** Text block **
* Begin *

Box-additive functions defined by measures #

THIS FILE IS SYNCHRONIZED WITH MATHLIB4. Any changes to this file require a corresponding PR to mathlib4.

In this file we prove a few simple facts about rectangular boxes, partitions, and measures:

given a box I : box ι, its coercion to set (ι → ℝ) and I.Icc are measurable sets;
if μ is a locally finite measure, then (I : set (ι → ℝ)) and I.Icc have finite measure;
if μ is a locally finite measure, then λ J, (μ J).to_real is a box additive function.

For the last statement, we both prove it as a proposition and define a bundled box_integral.box_additive function.

Tags #

rectangular box, measure

theorem box_integral.box.measure_Icc_lt_top {ι : Type u_1} (I : box_integral.box ι) (μ : measure_theory.measure (ι → ℝ)) [measure_theory.is_locally_finite_measure μ] :

⇑μ (⇑box_integral.box.Icc I) < ⊤

source

theorem box_integral.box.measure_coe_lt_top {ι : Type u_1} (I : box_integral.box ι) (μ : measure_theory.measure (ι → ℝ)) [measure_theory.is_locally_finite_measure μ] :

⇑μ ↑I < ⊤

source

theorem box_integral.box.measurable_set_coe {ι : Type u_1} (I : box_integral.box ι) [countable ι] :

measurable_set ↑I

source

theorem box_integral.box.measurable_set_Icc {ι : Type u_1} (I : box_integral.box ι) [countable ι] :

measurable_set (⇑box_integral.box.Icc I)

source

theorem box_integral.box.measurable_set_Ioo {ι : Type u_1} (I : box_integral.box ι) [countable ι] :

measurable_set (⇑box_integral.box.Ioo I)

source

theorem box_integral.box.coe_ae_eq_Icc {ι : Type u_1} (I : box_integral.box ι) [fintype ι] :

↑I =ᵐ[measure_theory.measure_space.volume ] ⇑box_integral.box.Icc I

source

theorem box_integral.box.Ioo_ae_eq_Icc {ι : Type u_1} (I : box_integral.box ι) [fintype ι] :

⇑box_integral.box.Ioo I =ᵐ[measure_theory.measure_space.volume ] ⇑box_integral.box.Icc I

source

theorem box_integral.prepartition.measure_Union_to_real {ι : Type u_1} [finite ι] {I : box_integral.box ι} (π : box_integral.prepartition I) (μ : measure_theory.measure (ι → ℝ)) [measure_theory.is_locally_finite_measure μ] :

(⇑μ π.Union).to_real = π.boxes.sum (λ (J : box_integral.box ι), (⇑μ ↑J).to_real)

* End *

** Entries shown **
* Begin *

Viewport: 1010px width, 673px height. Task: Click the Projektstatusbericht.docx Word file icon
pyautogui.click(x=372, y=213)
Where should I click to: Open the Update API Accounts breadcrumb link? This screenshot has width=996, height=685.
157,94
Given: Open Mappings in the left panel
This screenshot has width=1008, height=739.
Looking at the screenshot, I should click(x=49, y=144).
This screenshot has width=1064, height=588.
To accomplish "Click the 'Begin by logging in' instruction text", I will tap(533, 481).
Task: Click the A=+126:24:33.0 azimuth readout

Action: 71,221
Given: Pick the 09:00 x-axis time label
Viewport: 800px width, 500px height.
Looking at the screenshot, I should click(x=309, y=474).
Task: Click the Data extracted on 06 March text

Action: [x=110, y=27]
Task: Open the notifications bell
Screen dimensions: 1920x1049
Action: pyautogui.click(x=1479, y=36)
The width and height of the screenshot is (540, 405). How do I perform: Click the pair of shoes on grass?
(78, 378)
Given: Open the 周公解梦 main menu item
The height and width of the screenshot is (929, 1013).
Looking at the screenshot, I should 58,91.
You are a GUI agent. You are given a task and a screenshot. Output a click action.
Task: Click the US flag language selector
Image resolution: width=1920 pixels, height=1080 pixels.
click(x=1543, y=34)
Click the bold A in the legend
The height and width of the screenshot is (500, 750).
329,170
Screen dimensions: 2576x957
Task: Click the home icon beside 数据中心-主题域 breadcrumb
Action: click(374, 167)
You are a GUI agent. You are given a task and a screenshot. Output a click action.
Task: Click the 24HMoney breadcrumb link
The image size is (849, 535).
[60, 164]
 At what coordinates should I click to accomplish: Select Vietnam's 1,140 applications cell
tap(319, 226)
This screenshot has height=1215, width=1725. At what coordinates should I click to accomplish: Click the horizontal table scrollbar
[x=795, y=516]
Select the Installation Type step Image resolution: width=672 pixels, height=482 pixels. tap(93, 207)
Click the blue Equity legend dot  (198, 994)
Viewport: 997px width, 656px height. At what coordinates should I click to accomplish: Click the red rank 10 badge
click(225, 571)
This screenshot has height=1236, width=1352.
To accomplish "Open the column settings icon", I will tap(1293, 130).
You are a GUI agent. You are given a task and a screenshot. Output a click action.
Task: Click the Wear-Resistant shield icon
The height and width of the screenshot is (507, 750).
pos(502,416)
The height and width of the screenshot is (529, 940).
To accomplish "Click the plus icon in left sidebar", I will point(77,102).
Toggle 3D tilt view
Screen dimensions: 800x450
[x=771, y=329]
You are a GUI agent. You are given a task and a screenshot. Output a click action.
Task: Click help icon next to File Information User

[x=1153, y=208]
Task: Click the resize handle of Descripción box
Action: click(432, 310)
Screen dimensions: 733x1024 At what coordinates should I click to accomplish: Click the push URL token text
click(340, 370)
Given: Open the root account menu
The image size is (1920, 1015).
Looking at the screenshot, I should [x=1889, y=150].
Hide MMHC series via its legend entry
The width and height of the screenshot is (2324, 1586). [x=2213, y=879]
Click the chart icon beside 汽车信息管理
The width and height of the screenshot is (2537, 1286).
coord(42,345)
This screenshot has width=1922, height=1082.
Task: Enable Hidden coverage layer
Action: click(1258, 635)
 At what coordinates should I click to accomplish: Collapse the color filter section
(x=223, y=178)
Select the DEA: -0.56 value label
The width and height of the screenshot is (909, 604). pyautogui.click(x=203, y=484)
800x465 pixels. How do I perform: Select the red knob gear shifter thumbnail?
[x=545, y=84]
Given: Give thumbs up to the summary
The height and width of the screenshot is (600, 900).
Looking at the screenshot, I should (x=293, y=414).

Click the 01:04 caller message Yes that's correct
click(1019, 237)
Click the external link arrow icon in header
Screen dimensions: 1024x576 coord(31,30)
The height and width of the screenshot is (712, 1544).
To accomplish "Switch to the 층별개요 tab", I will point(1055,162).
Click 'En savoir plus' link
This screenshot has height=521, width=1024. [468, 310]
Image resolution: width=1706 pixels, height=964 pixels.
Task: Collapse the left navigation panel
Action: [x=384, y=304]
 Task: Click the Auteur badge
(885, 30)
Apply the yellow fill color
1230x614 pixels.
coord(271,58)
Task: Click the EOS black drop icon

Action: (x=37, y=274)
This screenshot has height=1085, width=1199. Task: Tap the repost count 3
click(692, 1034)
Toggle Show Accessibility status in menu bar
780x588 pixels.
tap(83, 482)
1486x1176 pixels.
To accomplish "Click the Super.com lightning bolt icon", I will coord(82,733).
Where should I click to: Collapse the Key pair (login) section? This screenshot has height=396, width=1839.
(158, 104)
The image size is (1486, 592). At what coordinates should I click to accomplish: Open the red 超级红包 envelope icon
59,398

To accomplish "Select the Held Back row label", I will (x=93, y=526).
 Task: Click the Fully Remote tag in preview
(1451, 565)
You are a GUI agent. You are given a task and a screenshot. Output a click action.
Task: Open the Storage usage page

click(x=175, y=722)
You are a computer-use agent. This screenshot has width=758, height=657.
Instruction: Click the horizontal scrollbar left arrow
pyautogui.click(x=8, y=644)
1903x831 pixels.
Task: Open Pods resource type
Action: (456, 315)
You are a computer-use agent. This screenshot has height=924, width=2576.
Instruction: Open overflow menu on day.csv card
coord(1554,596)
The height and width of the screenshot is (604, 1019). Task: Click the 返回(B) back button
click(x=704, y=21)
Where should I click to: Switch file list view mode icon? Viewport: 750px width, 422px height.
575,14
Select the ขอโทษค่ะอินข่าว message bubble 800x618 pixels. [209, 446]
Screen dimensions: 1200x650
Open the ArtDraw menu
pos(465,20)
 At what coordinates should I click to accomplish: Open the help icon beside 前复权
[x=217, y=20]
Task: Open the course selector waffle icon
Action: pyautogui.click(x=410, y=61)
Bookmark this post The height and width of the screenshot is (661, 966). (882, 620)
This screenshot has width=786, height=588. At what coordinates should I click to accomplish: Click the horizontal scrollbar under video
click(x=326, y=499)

* End *

** Task prompt **
Reproduce everything in the box-additive functions text from "measurable_set ↑I" down to "measurable_set (⇑box_integral.box.Ioo I)", substituting "encodable" for each occurrence of "countable". The data above is of no relevance here.

** Solution to the exercise **
measurable_set ↑I

source

theorem box_integral.box.measurable_set_Icc {ι : Type u_1} (I : box_integral.box ι) [encodable ι] :

measurable_set (⇑box_integral.box.Icc I)

source

theorem box_integral.box.measurable_set_Ioo {ι : Type u_1} (I : box_integral.box ι) [encodable ι] :

measurable_set (⇑box_integral.box.Ioo I)